_WORK TASK_: Everything from the line containing "This screenshot has width=1286, height=740." through the last line of the data below should be given again exactly, both end lines included and nothing more.

_TASK DATA_:

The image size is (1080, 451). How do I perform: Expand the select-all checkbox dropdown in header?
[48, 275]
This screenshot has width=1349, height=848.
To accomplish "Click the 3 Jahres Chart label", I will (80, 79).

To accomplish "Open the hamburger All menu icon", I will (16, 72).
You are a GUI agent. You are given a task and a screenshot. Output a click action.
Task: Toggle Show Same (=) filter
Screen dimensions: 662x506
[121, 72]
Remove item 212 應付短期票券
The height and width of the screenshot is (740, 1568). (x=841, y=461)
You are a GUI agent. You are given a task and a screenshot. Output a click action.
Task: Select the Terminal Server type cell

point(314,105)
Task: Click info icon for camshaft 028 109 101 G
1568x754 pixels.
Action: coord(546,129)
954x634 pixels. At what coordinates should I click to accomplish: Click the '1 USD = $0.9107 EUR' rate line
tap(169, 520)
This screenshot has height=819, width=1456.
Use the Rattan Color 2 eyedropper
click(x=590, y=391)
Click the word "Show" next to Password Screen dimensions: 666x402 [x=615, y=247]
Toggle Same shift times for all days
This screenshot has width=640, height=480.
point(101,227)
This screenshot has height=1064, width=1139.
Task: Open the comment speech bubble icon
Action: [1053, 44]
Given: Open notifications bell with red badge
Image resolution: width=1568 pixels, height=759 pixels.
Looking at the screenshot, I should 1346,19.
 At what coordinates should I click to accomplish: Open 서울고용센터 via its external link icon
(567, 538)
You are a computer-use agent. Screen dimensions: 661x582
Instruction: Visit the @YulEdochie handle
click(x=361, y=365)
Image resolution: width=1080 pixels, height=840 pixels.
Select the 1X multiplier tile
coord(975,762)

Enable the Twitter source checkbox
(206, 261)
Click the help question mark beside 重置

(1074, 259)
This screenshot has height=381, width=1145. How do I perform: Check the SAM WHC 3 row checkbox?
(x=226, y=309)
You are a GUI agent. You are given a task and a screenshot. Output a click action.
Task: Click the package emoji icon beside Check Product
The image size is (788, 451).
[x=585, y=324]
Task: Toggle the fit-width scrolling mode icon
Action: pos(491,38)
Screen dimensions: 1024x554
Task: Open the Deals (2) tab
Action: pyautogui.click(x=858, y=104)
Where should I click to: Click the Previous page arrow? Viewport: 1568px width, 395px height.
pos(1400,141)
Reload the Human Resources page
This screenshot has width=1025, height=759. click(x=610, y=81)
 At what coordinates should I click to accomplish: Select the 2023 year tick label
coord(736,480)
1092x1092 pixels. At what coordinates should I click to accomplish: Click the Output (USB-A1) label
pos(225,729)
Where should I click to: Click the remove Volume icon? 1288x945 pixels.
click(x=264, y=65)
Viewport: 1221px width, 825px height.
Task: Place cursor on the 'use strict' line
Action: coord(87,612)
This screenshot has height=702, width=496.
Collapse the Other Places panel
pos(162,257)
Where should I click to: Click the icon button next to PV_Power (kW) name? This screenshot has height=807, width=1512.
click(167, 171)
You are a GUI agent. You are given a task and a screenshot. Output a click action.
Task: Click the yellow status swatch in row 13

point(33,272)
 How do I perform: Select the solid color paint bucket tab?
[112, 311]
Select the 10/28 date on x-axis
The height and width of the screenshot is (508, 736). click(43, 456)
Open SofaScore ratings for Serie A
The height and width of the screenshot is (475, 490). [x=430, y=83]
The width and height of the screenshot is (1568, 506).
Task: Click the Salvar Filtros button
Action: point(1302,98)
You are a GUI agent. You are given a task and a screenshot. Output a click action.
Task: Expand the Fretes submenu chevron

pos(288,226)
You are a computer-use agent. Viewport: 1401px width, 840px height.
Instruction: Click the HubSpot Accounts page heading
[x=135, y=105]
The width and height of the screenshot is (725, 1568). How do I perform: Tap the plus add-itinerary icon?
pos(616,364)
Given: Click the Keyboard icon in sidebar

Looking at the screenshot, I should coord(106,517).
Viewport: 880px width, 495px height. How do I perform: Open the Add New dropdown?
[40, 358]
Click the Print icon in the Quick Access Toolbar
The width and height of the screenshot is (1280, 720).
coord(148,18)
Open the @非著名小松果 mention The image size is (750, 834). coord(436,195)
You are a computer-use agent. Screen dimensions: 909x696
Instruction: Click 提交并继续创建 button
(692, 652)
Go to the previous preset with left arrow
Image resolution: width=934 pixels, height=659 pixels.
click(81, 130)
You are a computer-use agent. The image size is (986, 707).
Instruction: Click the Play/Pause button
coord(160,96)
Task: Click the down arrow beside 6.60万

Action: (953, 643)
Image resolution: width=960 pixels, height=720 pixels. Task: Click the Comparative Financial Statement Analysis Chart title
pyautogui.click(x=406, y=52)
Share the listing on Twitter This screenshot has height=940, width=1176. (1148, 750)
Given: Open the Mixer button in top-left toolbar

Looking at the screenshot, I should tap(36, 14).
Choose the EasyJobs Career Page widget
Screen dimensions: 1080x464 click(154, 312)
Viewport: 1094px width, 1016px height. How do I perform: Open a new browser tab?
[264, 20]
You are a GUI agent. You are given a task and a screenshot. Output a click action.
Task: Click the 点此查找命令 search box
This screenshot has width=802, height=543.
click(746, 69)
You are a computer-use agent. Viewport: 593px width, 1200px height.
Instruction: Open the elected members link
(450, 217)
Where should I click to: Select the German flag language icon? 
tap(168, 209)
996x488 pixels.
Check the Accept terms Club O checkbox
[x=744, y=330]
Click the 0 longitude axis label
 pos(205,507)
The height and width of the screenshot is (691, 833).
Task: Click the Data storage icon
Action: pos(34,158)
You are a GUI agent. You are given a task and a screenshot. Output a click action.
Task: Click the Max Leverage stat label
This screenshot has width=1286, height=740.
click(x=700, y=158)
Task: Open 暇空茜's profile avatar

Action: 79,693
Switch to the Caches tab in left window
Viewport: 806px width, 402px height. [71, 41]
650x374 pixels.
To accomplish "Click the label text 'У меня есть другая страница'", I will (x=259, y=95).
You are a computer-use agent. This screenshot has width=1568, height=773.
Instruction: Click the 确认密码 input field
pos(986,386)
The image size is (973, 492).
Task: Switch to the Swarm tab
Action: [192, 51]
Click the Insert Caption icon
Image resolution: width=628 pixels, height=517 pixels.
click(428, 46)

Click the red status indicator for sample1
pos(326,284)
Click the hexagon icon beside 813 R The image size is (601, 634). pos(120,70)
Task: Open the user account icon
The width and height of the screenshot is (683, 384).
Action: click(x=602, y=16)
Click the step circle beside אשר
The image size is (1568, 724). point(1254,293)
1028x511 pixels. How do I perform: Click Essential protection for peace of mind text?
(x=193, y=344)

_RESPONSE TO THIS EXERCISE_:
This screenshot has width=1286, height=740.
click(x=700, y=158)
Task: Open 暇空茜's profile avatar

Action: 79,693
Switch to the Caches tab in left window
Viewport: 806px width, 402px height. [71, 41]
650x374 pixels.
To accomplish "Click the label text 'У меня есть другая страница'", I will (x=259, y=95).
You are a computer-use agent. This screenshot has width=1568, height=773.
Instruction: Click the 确认密码 input field
pos(986,386)
The image size is (973, 492).
Task: Switch to the Swarm tab
Action: [192, 51]
Click the Insert Caption icon
Image resolution: width=628 pixels, height=517 pixels.
click(428, 46)

Click the red status indicator for sample1
pos(326,284)
Click the hexagon icon beside 813 R The image size is (601, 634). pos(120,70)
Task: Open the user account icon
The width and height of the screenshot is (683, 384).
Action: click(x=602, y=16)
Click the step circle beside אשר
The image size is (1568, 724). point(1254,293)
1028x511 pixels. How do I perform: Click Essential protection for peace of mind text?
(x=193, y=344)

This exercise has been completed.